All solved tree exercises in this blog series can be found here.

Range Sum of a BST (Leetcode 29)

Another one from the archives. This is a nice extension or sequel question to the core “find a value in a BST”, it stretches one’s experience with recursion (assuming that’s your approach). It may be a nice phone-screen question or similar.
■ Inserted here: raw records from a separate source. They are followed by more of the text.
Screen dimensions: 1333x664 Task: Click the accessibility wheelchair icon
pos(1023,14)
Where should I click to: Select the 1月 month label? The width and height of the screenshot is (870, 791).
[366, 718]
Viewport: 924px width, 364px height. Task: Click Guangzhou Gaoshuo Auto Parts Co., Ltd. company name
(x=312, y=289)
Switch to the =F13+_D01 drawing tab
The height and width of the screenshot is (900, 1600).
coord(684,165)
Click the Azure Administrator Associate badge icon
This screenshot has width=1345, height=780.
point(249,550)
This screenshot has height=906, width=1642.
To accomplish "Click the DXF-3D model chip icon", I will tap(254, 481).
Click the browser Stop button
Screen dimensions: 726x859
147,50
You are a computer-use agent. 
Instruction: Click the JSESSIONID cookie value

The question pre-populates a solution, one that’s recursive but is inefficient. I don’t know how I feel about that, as presenting this. It sort of keeps it focused on what’s new about the problem, which I like, but it may also be distracting? I’ve seen people fixate on existing code and inadvertently box themselves in. (Edit: or maybe not? Maybe that was my existing code? Well, without accusing the question-author, this paragraph is a general question I’d like to consider.)

class Solution:
    def rangeSumBST(self, root: Optional[TreeNode], low: int, high: int) -> int:
        if root is None: return 0
        if root.val > high:
            return self.rangeSumBST(root.left, low, high)
        if root.val < low:
            return self.rangeSumBST(root.right, low, high)
        return self.rangeSumBST(root.left, low, high) + self.rangeSumBST(root.right, low, high) + root.val

What’s interesting to me is that it isn’t obvious how many iterations this would go through. I think that’d be an interesting question for someone who seems very adroit in reasoning about the runtime of other recursive algorithms.